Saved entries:
'''

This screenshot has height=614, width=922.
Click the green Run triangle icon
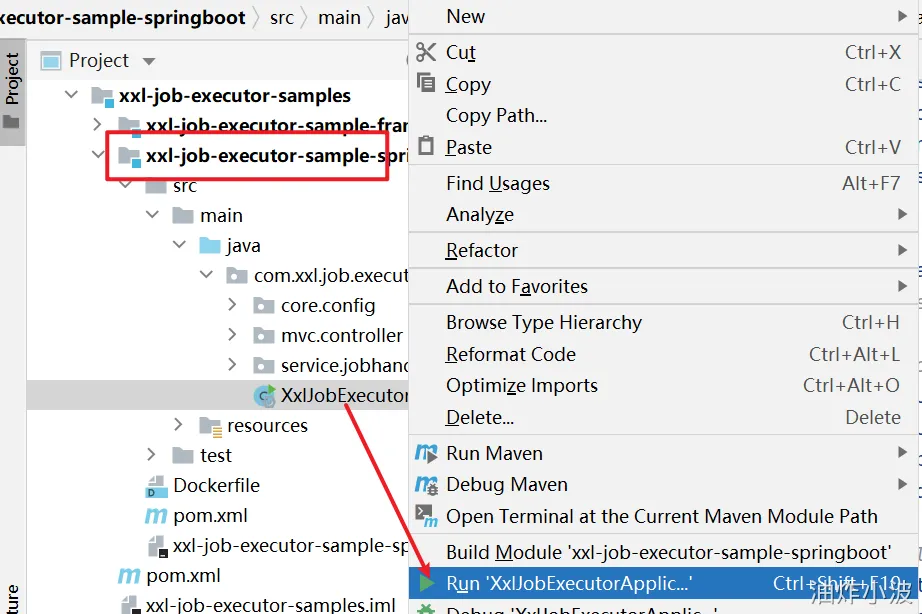tap(426, 583)
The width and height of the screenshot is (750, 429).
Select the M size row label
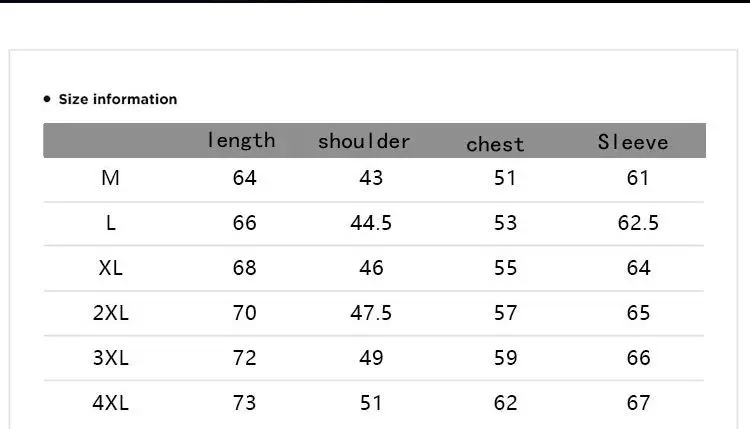(x=111, y=178)
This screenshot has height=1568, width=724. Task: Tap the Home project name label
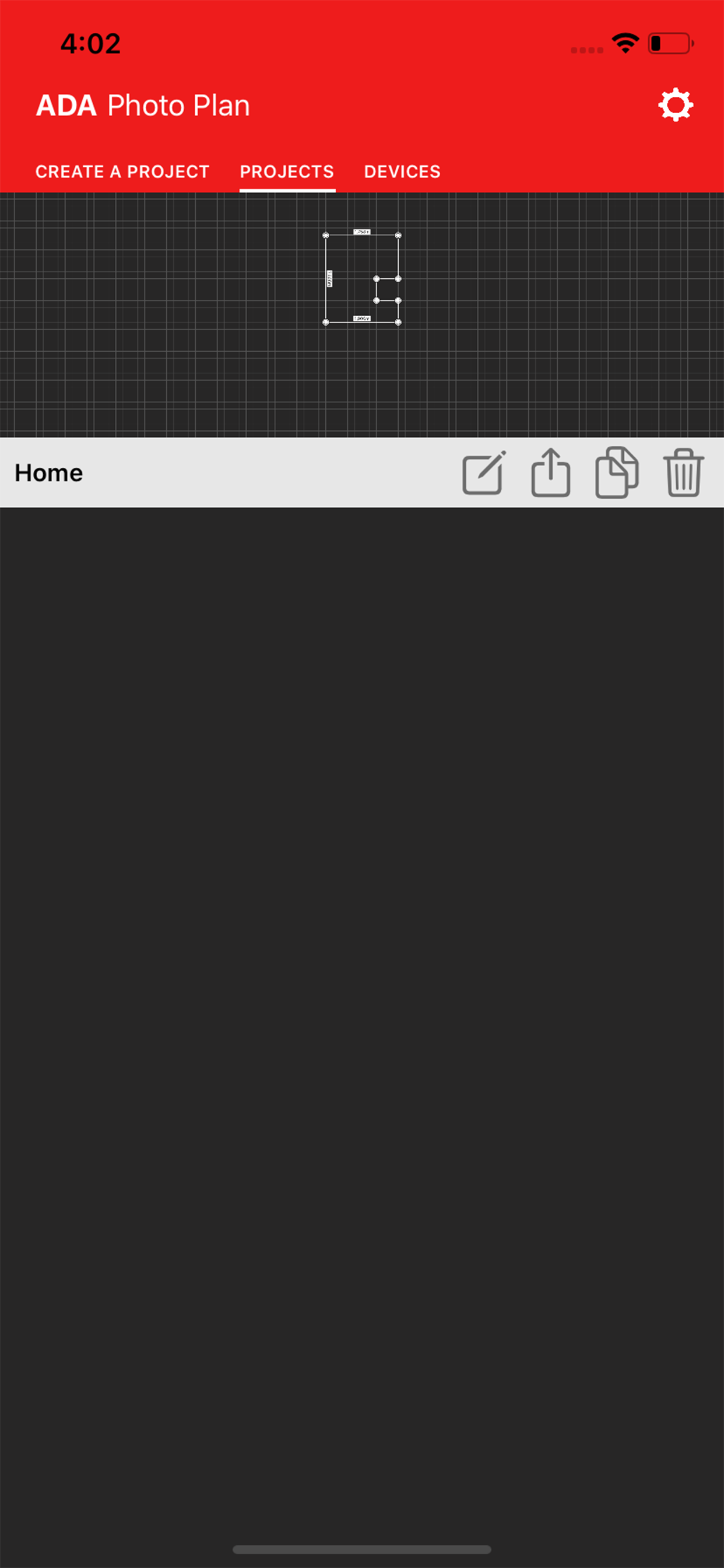(48, 473)
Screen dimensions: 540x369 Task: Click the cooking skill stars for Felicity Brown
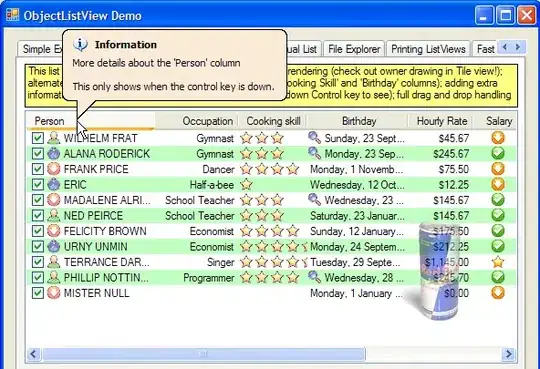pyautogui.click(x=269, y=231)
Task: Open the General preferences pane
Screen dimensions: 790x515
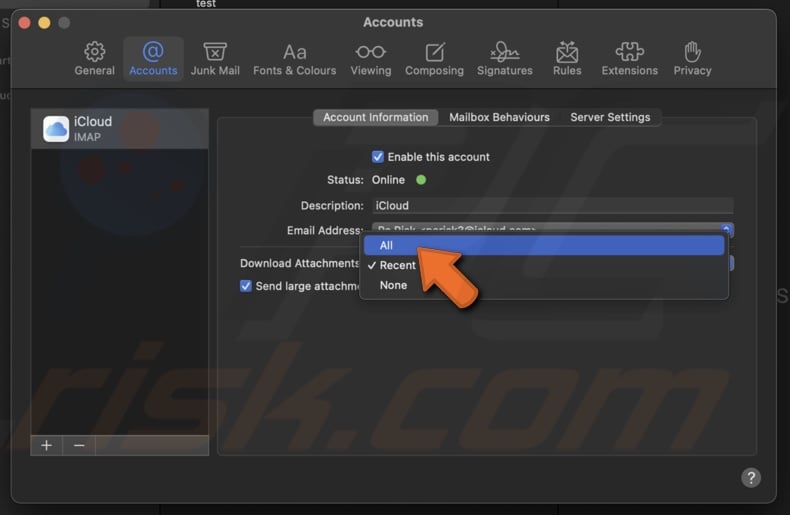Action: point(94,59)
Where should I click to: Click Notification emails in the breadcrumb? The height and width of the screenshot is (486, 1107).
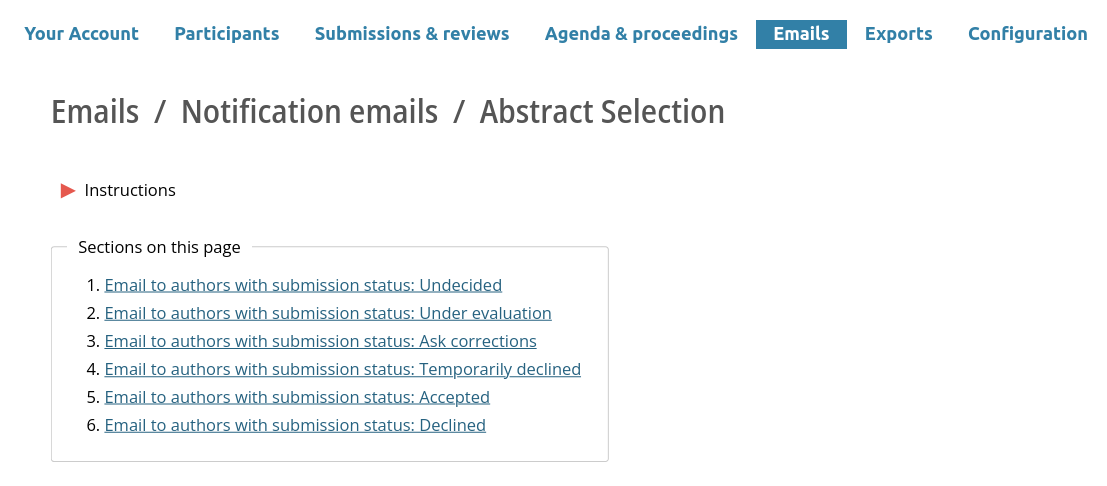coord(309,112)
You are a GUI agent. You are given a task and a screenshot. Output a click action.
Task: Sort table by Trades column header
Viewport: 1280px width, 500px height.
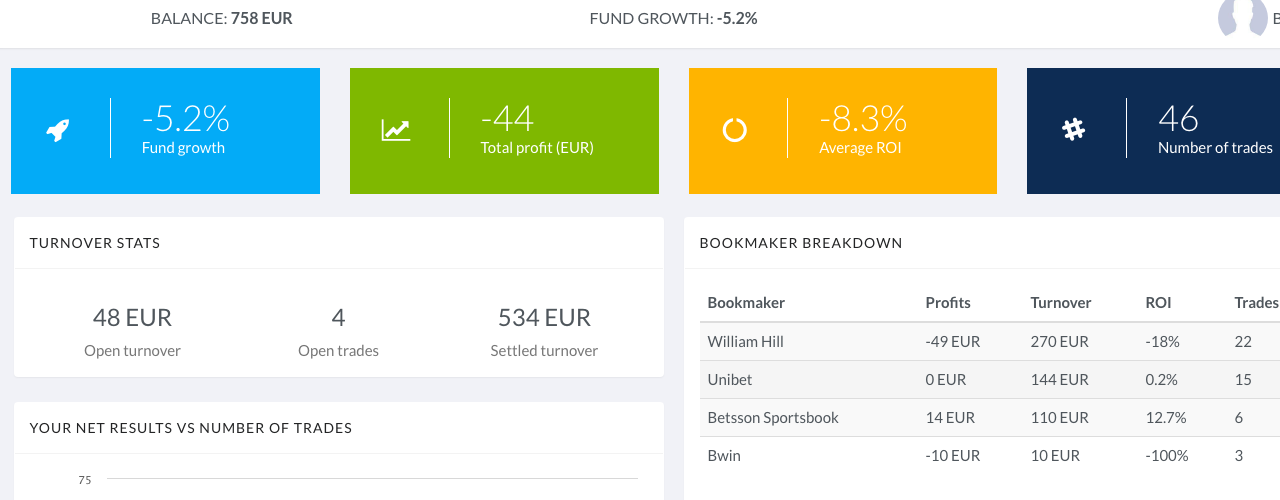1256,303
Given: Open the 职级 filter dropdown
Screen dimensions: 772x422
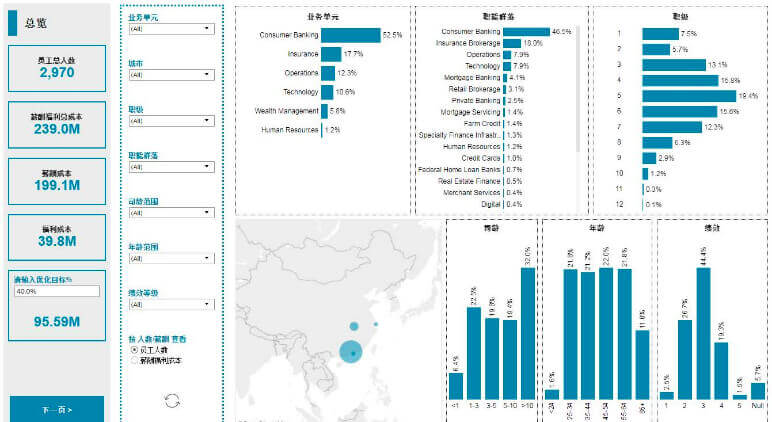Looking at the screenshot, I should pyautogui.click(x=171, y=121).
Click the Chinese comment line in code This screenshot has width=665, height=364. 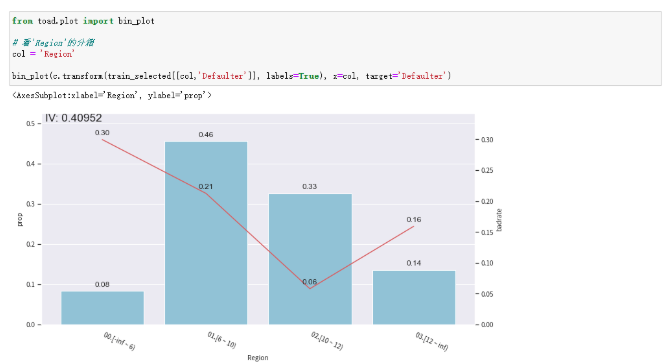point(53,43)
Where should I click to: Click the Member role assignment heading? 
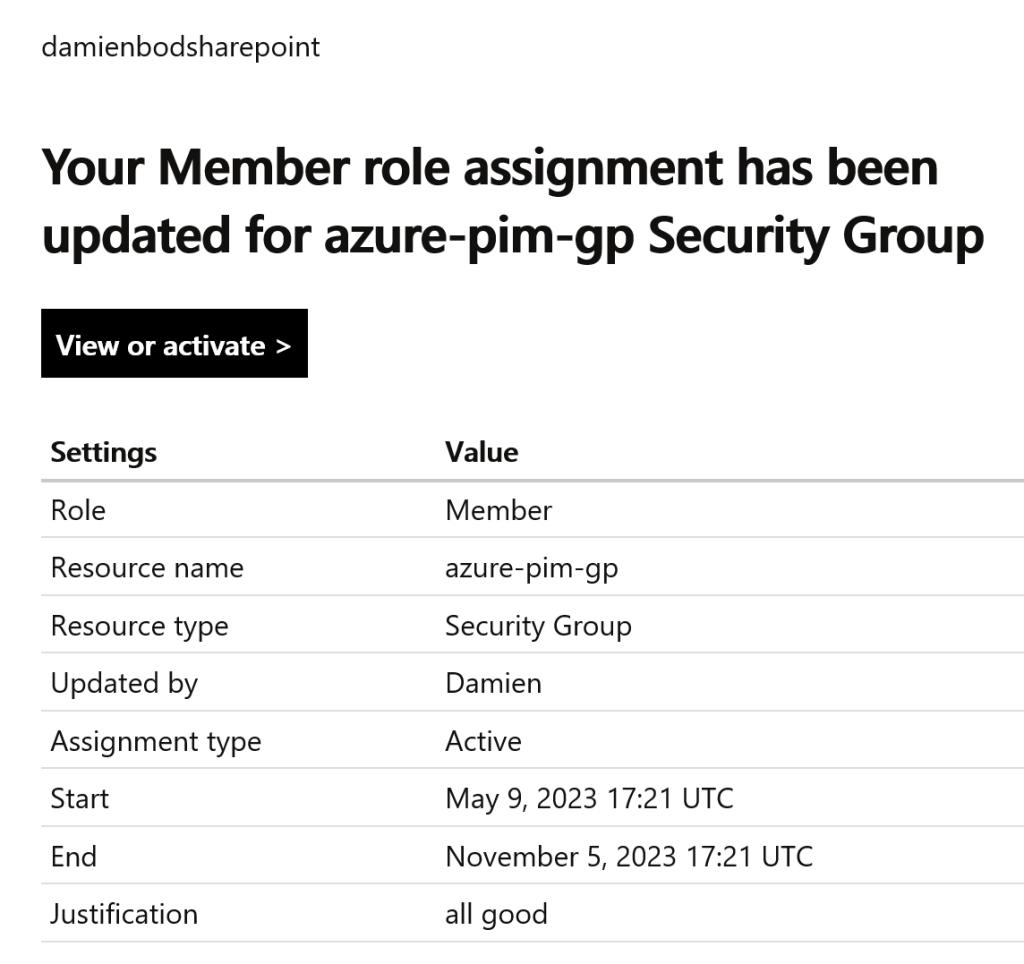512,201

'''

| Task brief |
Start with the line above containing "Where should I click to: Click Notification" and end with the line containing "Given: Open the 职级 filter dropdown". Set down that stretch exactly, without any pictures.

| Exercise result |
Where should I click to: Click Notification emails in the breadcrumb? The height and width of the screenshot is (486, 1107).
coord(309,112)
You are a GUI agent. You are given a task and a screenshot. Output a click action.
Task: Sort table by Trades column header
Viewport: 1280px width, 500px height.
1256,303
Given: Open the 职级 filter dropdown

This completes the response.